Philippe Brax, Pierre Vanhove, Patrick Valageas

We analyse the role, on large cosmological scales and laboratory experiments, of the leading curvature squared contributions to the low energy effective action of gravity. We argue for a natural relationship $c_0\lambda^2\simeq 1$ at low-energy between the ${\cal R}^2$ coefficients $c_0$ of the Ricci scalar squared term in this expansion and the dark energy scale $\Lambda=(\lambda M_{\rm Pl})^4$ in four dimensional Planck mass units. We show how the compatibility between the acceleration of the expansion rate of the Universe, local tests of gravity and the quantum stability of the model all converge to select such a relationship up to a coefficient which should be determined experimentally. When embedding this low energy theory of gravity into candidates for its ultraviolet completion, we find that the proposed relationship is guaranteed in string-inspired supergravity models with modulus stabilisation and supersymmetry breaking leading to de Sitter compactifications.

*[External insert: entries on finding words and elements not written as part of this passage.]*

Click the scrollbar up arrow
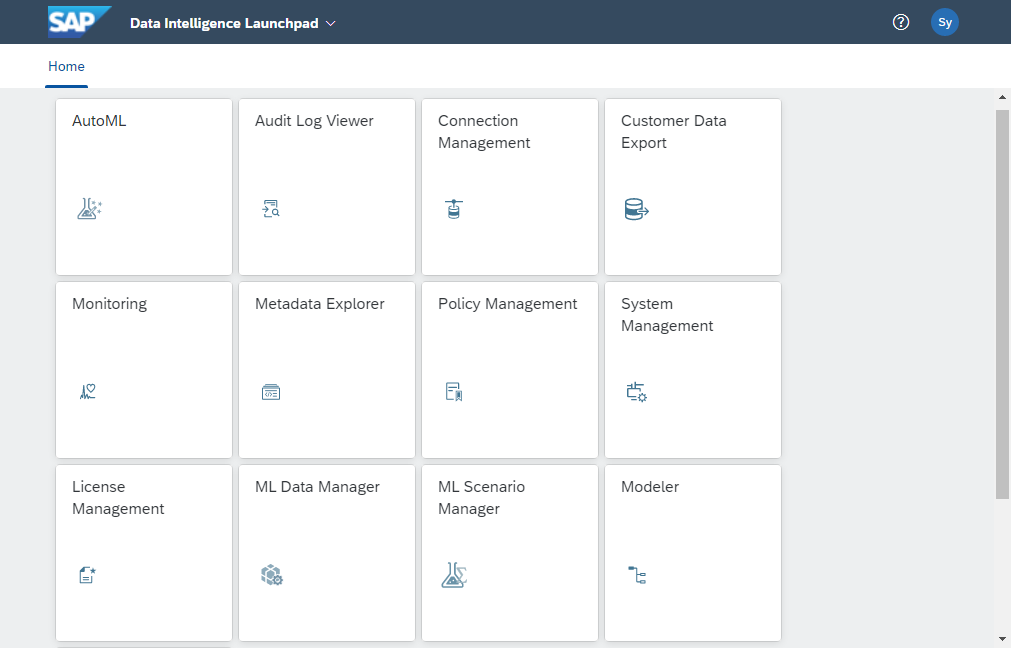1002,97
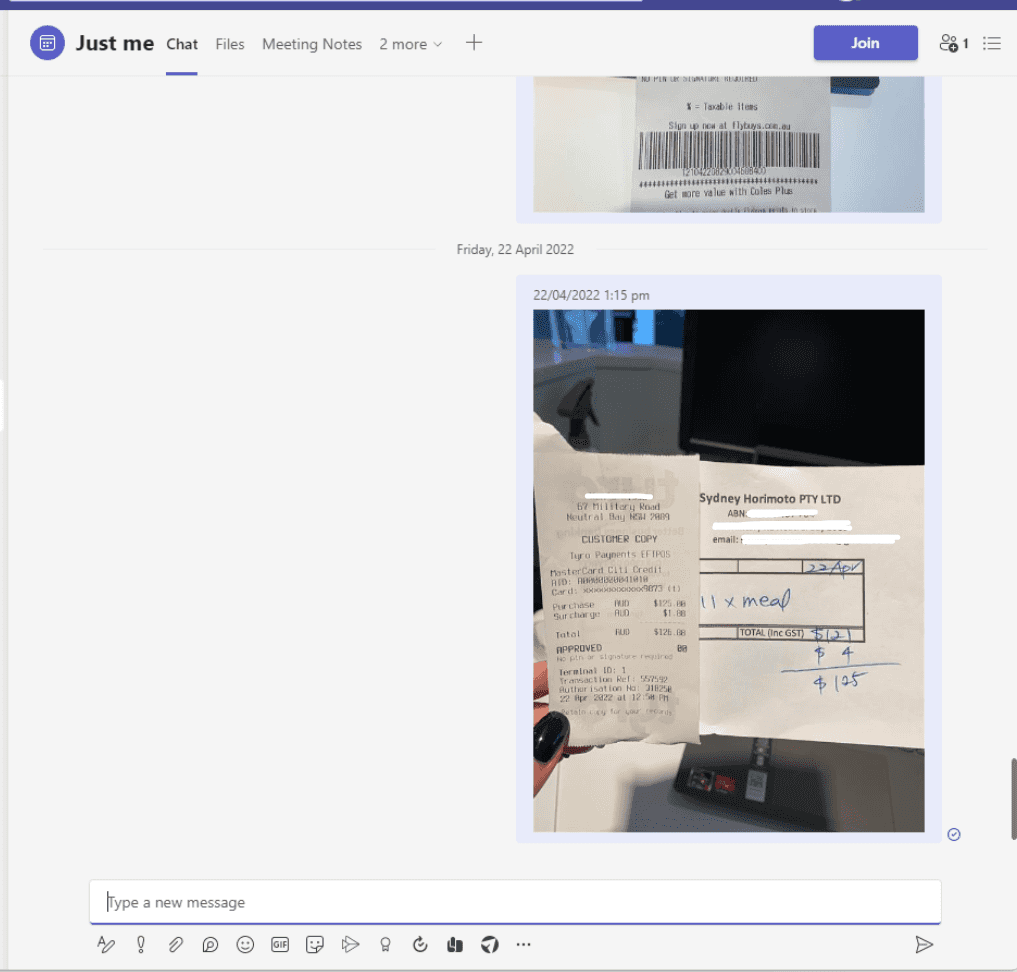Click the Praise badge icon

click(385, 944)
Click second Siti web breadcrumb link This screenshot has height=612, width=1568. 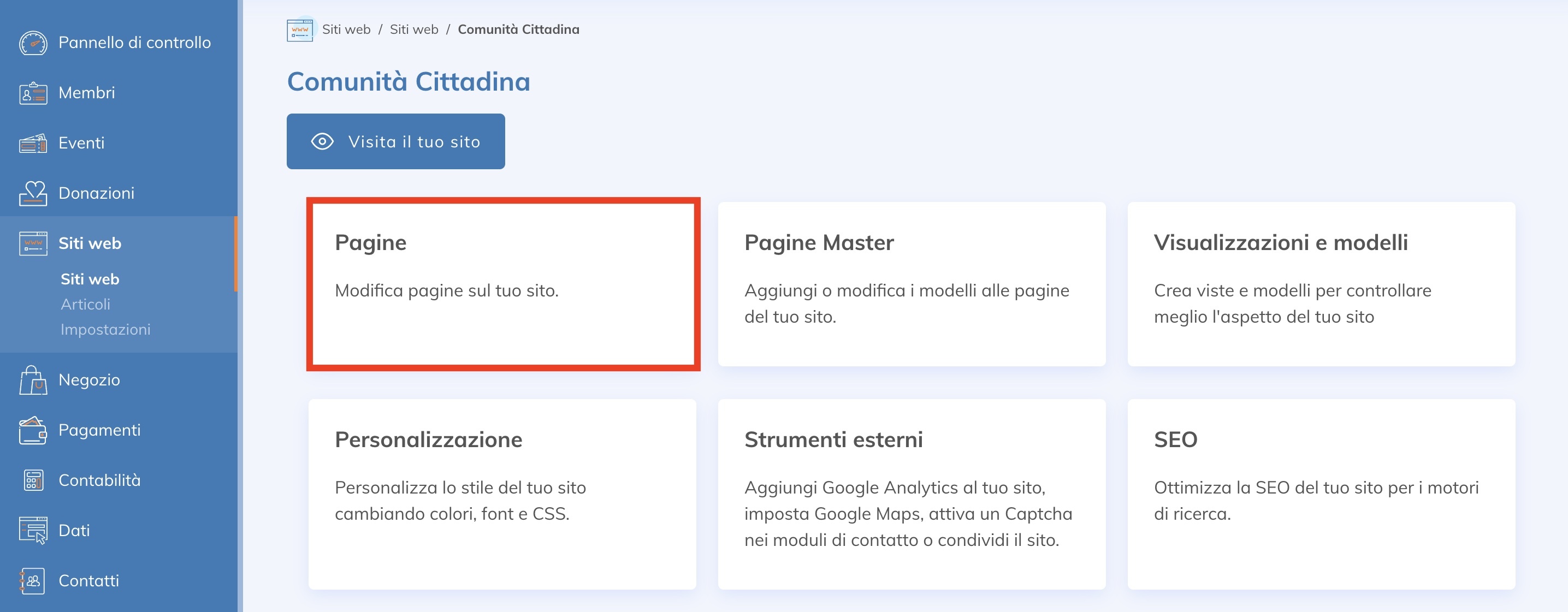(414, 29)
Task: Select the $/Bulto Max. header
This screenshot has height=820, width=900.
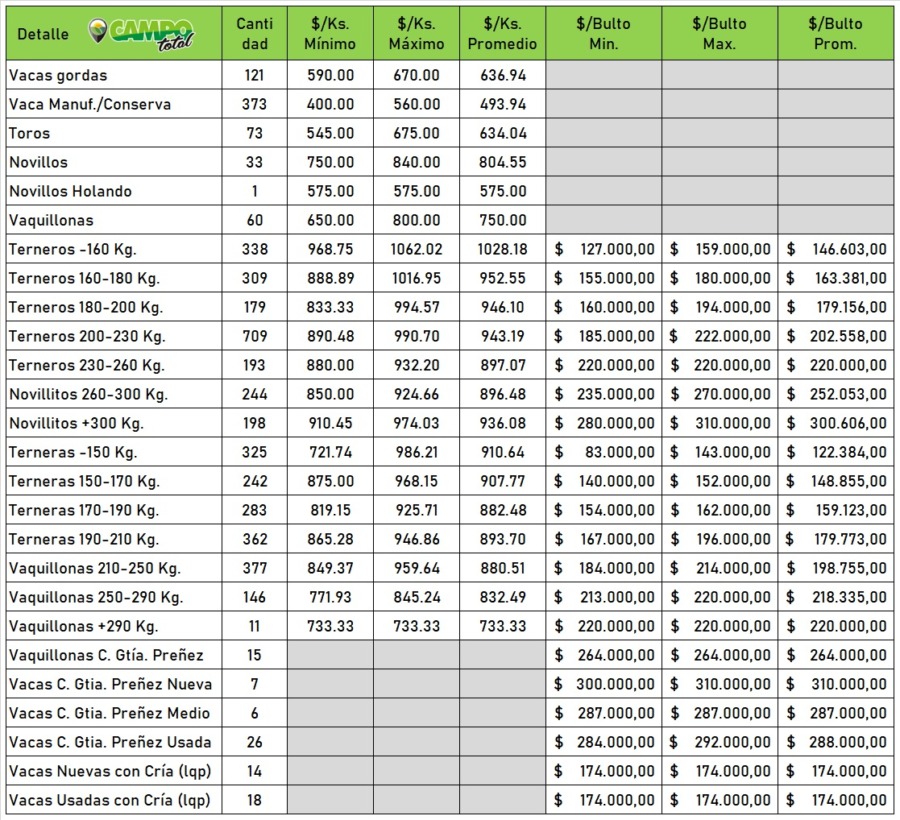Action: [719, 34]
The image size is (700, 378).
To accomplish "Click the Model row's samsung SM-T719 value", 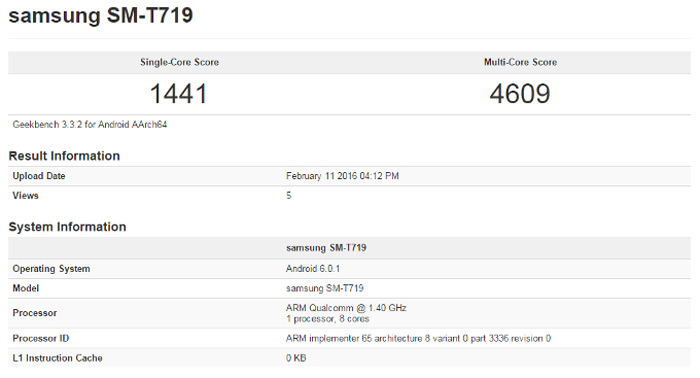I will coord(325,288).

In this case, the scalar degree of freedom of ${\cal R}^2$ gravity is associated to a volume modulus. Once written in terms of a scalar-tensor theory, the effective theory corresponds to a massive scalar field coupled with the universal strength $\beta=1/\sqrt{6}$ to the matter stress-energy tensor. When the relationship $c_0\lambda^2\simeq 1$ is realised we find that on astrophysical scales and in cosmology the scalar field is ultralocal and therefore no effect arises on such large scales. On the other hand, the scalar field mass is tightly constrained by the non-observation of fifth forces in torsion pendulum experiments such as E\"ot-Wash. It turns out that the observation of the dark energy scale in cosmology implies that the scalar field could be detectable by fifth force experiments in the near future.